▸ Problem description: Reproduce every line of the listing below without any changes.

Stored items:

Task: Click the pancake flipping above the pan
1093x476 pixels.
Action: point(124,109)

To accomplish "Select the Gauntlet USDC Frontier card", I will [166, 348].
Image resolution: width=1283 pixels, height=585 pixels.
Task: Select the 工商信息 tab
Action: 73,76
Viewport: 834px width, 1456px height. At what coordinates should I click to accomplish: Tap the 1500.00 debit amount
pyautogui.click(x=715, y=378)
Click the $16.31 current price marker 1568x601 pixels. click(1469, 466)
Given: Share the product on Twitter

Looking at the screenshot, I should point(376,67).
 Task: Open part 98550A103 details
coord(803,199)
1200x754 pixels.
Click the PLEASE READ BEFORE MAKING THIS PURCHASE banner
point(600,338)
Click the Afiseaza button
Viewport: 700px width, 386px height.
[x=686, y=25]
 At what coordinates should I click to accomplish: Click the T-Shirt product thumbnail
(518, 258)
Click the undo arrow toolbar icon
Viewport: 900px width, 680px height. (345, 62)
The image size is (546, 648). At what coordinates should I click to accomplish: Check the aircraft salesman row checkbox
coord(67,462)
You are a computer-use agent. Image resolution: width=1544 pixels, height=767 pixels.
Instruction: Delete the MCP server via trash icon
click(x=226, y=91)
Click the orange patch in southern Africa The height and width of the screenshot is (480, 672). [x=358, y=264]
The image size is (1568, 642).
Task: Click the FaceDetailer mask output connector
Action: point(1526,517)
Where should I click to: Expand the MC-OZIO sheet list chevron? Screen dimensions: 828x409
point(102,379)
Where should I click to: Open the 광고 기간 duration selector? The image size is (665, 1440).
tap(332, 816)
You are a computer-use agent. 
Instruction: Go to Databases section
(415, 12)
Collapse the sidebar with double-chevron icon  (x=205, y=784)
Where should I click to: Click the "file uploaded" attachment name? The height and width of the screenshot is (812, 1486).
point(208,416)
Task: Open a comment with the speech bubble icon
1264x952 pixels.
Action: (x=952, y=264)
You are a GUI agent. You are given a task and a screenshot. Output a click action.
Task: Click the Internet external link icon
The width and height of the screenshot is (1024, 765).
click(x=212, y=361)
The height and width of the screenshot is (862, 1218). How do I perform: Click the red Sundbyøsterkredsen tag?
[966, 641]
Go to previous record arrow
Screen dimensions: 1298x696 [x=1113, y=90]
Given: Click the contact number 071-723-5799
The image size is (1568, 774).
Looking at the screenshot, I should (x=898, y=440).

▸ Written response:
Task: Click the pancake flipping above the pan
1093x476 pixels.
Action: point(124,109)

To accomplish "Select the Gauntlet USDC Frontier card", I will [166, 348].
Image resolution: width=1283 pixels, height=585 pixels.
Task: Select the 工商信息 tab
Action: 73,76
Viewport: 834px width, 1456px height. At what coordinates should I click to accomplish: Tap the 1500.00 debit amount
pyautogui.click(x=715, y=378)
Click the $16.31 current price marker 1568x601 pixels. click(1469, 466)
Given: Share the product on Twitter

Looking at the screenshot, I should point(376,67).
 Task: Open part 98550A103 details
coord(803,199)
1200x754 pixels.
Click the PLEASE READ BEFORE MAKING THIS PURCHASE banner
point(600,338)
Click the Afiseaza button
Viewport: 700px width, 386px height.
[x=686, y=25]
 At what coordinates should I click to accomplish: Click the T-Shirt product thumbnail
(518, 258)
Click the undo arrow toolbar icon
Viewport: 900px width, 680px height. (345, 62)
The image size is (546, 648). At what coordinates should I click to accomplish: Check the aircraft salesman row checkbox
coord(67,462)
You are a computer-use agent. Image resolution: width=1544 pixels, height=767 pixels.
Instruction: Delete the MCP server via trash icon
click(x=226, y=91)
Click the orange patch in southern Africa The height and width of the screenshot is (480, 672). [x=358, y=264]
The image size is (1568, 642).
Task: Click the FaceDetailer mask output connector
Action: point(1526,517)
Where should I click to: Expand the MC-OZIO sheet list chevron? Screen dimensions: 828x409
point(102,379)
Where should I click to: Open the 광고 기간 duration selector? The image size is (665, 1440).
tap(332, 816)
You are a computer-use agent. 
Instruction: Go to Databases section
(415, 12)
Collapse the sidebar with double-chevron icon  (x=205, y=784)
Where should I click to: Click the "file uploaded" attachment name? The height and width of the screenshot is (812, 1486).
point(208,416)
Task: Open a comment with the speech bubble icon
1264x952 pixels.
Action: (x=952, y=264)
You are a GUI agent. You are given a task and a screenshot. Output a click action.
Task: Click the Internet external link icon
The width and height of the screenshot is (1024, 765).
click(x=212, y=361)
The height and width of the screenshot is (862, 1218). How do I perform: Click the red Sundbyøsterkredsen tag?
[966, 641]
Go to previous record arrow
Screen dimensions: 1298x696 [x=1113, y=90]
Given: Click the contact number 071-723-5799
The image size is (1568, 774).
Looking at the screenshot, I should (x=898, y=440).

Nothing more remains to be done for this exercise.